[Collection entries]

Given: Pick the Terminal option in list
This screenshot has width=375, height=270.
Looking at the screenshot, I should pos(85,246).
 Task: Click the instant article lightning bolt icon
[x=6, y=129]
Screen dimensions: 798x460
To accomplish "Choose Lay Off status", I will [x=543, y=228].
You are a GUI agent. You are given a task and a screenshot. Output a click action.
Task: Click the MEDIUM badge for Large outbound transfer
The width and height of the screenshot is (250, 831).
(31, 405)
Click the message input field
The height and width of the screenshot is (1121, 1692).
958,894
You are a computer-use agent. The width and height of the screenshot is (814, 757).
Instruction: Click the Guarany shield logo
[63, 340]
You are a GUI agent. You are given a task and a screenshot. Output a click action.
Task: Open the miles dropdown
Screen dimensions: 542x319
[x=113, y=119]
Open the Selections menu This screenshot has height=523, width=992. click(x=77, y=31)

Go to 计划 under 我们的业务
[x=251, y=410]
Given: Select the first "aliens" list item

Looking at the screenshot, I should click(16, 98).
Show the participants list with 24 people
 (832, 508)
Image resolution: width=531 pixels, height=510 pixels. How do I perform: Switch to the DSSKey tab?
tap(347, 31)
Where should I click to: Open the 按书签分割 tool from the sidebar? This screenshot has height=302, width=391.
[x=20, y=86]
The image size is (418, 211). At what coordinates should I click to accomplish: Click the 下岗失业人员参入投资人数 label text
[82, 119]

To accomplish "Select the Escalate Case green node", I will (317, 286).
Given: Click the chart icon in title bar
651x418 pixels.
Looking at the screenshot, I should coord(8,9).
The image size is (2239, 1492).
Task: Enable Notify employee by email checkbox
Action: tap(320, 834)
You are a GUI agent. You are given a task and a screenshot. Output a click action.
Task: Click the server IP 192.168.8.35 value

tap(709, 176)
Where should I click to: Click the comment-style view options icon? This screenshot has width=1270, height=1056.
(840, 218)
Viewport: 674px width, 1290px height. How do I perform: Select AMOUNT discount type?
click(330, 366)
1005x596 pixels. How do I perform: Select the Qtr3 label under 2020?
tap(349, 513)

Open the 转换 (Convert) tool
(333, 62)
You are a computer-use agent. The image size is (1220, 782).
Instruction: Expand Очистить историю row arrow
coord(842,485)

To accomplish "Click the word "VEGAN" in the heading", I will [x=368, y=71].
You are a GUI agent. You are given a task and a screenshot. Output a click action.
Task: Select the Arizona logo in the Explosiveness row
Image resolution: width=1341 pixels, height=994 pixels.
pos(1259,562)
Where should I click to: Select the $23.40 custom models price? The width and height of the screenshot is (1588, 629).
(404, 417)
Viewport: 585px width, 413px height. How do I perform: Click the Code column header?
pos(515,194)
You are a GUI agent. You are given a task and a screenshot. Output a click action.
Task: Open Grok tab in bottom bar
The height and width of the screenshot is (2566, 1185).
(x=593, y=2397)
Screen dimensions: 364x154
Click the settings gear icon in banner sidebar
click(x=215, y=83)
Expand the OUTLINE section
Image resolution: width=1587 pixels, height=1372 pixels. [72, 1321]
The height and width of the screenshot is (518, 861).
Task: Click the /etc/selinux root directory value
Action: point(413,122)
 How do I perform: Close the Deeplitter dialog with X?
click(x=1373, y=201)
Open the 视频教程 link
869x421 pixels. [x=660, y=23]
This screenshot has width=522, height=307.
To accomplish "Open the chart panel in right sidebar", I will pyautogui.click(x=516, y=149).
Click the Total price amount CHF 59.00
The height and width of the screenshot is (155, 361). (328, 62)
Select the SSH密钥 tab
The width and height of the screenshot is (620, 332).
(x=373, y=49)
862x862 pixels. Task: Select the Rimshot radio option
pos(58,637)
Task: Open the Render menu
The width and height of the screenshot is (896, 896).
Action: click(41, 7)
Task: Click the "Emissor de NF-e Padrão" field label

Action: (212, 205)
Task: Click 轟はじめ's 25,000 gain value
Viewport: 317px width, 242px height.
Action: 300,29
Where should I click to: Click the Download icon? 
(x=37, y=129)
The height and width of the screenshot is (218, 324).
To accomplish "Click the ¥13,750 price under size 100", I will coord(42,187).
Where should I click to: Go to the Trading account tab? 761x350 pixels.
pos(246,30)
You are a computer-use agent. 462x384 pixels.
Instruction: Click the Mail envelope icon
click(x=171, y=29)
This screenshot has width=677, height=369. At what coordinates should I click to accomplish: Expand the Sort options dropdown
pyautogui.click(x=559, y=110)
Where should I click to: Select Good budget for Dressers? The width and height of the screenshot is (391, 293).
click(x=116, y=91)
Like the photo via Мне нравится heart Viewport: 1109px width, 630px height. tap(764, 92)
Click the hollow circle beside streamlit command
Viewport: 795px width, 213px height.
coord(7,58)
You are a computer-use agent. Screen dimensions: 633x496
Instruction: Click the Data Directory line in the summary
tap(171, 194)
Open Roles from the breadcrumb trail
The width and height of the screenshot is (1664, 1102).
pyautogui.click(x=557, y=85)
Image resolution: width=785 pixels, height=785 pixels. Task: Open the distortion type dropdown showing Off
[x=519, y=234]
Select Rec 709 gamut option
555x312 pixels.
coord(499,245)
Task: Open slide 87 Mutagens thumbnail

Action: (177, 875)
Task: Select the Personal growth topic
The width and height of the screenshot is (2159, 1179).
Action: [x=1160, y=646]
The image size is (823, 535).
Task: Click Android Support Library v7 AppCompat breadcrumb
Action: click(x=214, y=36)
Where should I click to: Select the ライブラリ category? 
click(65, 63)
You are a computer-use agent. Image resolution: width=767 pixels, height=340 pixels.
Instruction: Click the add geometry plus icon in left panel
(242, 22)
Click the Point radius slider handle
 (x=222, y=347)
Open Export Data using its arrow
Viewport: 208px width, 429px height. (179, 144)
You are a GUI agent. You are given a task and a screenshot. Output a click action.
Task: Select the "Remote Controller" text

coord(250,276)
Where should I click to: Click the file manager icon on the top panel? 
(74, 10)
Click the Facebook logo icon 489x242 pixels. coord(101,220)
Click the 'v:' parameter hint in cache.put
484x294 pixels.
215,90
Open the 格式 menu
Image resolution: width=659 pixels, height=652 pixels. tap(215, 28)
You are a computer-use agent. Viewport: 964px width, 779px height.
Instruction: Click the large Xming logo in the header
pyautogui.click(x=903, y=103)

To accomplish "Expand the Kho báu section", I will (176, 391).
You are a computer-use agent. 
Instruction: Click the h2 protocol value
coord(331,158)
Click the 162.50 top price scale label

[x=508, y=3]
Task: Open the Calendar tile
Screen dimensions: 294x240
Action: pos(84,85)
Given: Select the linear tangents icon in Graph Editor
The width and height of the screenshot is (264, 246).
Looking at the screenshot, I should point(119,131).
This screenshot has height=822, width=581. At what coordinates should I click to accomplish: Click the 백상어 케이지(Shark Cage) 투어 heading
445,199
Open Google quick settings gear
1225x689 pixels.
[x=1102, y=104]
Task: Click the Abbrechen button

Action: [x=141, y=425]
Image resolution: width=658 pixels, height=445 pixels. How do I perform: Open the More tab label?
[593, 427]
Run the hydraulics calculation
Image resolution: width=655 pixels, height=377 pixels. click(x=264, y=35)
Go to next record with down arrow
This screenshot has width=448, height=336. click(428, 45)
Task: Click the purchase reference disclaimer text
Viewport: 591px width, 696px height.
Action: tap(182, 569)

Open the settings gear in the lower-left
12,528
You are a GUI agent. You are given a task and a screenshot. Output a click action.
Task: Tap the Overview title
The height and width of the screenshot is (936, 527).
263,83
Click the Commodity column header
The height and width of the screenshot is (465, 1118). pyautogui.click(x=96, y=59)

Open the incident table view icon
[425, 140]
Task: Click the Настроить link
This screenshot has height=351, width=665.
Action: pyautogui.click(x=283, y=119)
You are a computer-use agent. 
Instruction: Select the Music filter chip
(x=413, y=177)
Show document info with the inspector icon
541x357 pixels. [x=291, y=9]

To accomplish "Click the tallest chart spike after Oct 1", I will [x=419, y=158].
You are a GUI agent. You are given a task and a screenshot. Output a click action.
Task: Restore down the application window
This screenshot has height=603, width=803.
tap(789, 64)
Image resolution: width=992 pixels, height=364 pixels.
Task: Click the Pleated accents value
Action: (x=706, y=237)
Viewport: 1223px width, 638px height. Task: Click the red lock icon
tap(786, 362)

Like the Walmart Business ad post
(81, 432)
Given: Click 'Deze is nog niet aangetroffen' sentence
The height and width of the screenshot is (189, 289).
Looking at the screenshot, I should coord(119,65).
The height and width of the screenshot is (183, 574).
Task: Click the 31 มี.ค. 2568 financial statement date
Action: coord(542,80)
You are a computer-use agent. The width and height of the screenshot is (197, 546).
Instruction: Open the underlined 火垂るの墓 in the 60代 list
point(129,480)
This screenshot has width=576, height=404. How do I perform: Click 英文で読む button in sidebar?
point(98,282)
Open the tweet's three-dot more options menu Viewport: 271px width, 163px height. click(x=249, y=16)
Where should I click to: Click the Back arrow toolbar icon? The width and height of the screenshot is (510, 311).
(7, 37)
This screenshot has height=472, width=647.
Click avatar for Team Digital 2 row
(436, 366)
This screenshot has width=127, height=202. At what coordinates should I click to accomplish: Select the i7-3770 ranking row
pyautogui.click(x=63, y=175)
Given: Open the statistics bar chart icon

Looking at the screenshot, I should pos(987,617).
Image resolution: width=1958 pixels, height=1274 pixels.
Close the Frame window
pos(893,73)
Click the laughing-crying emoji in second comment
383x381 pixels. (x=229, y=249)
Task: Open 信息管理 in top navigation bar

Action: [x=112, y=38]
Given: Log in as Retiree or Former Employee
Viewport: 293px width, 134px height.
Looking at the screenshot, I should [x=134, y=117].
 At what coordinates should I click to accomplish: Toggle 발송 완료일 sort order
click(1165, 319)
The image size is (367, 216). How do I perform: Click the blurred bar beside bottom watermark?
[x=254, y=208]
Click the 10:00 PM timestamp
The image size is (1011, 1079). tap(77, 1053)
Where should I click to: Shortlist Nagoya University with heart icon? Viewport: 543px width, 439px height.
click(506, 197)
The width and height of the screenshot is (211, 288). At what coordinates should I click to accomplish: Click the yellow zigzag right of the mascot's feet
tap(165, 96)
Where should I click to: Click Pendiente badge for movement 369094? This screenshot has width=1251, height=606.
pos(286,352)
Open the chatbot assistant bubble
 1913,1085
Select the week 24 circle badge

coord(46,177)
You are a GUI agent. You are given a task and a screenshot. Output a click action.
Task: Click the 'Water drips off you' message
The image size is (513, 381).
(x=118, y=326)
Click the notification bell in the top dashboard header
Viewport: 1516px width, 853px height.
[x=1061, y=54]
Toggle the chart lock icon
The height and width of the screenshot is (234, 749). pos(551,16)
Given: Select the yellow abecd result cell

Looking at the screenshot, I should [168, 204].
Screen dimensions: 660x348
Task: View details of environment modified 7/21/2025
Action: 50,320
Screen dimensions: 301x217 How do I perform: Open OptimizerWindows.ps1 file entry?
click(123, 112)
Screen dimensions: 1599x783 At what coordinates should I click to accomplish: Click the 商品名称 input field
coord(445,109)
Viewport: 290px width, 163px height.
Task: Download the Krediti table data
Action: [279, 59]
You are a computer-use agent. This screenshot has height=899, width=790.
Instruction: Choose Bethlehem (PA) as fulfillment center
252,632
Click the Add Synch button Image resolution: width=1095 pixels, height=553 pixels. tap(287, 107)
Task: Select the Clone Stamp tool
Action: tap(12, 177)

Goal:
Begin at the line that has "Viewport: 1223px width, 638px" and stop after the line that has "click(506, 197)". Rewrite those lines of the data with "Viewport" swapped for "Window" and everything else left as it is.

Answer to this task:
Window: 1223px width, 638px height. Task: Click the red lock icon
tap(786, 362)

Like the Walmart Business ad post
(81, 432)
Given: Click 'Deze is nog niet aangetroffen' sentence
The height and width of the screenshot is (189, 289).
Looking at the screenshot, I should coord(119,65).
The height and width of the screenshot is (183, 574).
Task: Click the 31 มี.ค. 2568 financial statement date
Action: coord(542,80)
You are a computer-use agent. The width and height of the screenshot is (197, 546).
Instruction: Open the underlined 火垂るの墓 in the 60代 list
point(129,480)
This screenshot has width=576, height=404. How do I perform: Click 英文で読む button in sidebar?
point(98,282)
Open the tweet's three-dot more options menu Window: 271px width, 163px height. click(x=249, y=16)
Where should I click to: Click the Back arrow toolbar icon? The width and height of the screenshot is (510, 311).
(7, 37)
This screenshot has height=472, width=647.
Click avatar for Team Digital 2 row
(436, 366)
This screenshot has width=127, height=202. At what coordinates should I click to accomplish: Select the i7-3770 ranking row
pyautogui.click(x=63, y=175)
Given: Open the statistics bar chart icon

Looking at the screenshot, I should pos(987,617).
Image resolution: width=1958 pixels, height=1274 pixels.
Close the Frame window
pos(893,73)
Click the laughing-crying emoji in second comment
383x381 pixels. (x=229, y=249)
Task: Open 信息管理 in top navigation bar

Action: [x=112, y=38]
Given: Log in as Retiree or Former Employee
Window: 293px width, 134px height.
Looking at the screenshot, I should [x=134, y=117].
 At what coordinates should I click to accomplish: Toggle 발송 완료일 sort order
click(1165, 319)
The image size is (367, 216). How do I perform: Click the blurred bar beside bottom watermark?
[x=254, y=208]
Click the 10:00 PM timestamp
The image size is (1011, 1079). tap(77, 1053)
Where should I click to: Shortlist Nagoya University with heart icon? Window: 543px width, 439px height.
click(506, 197)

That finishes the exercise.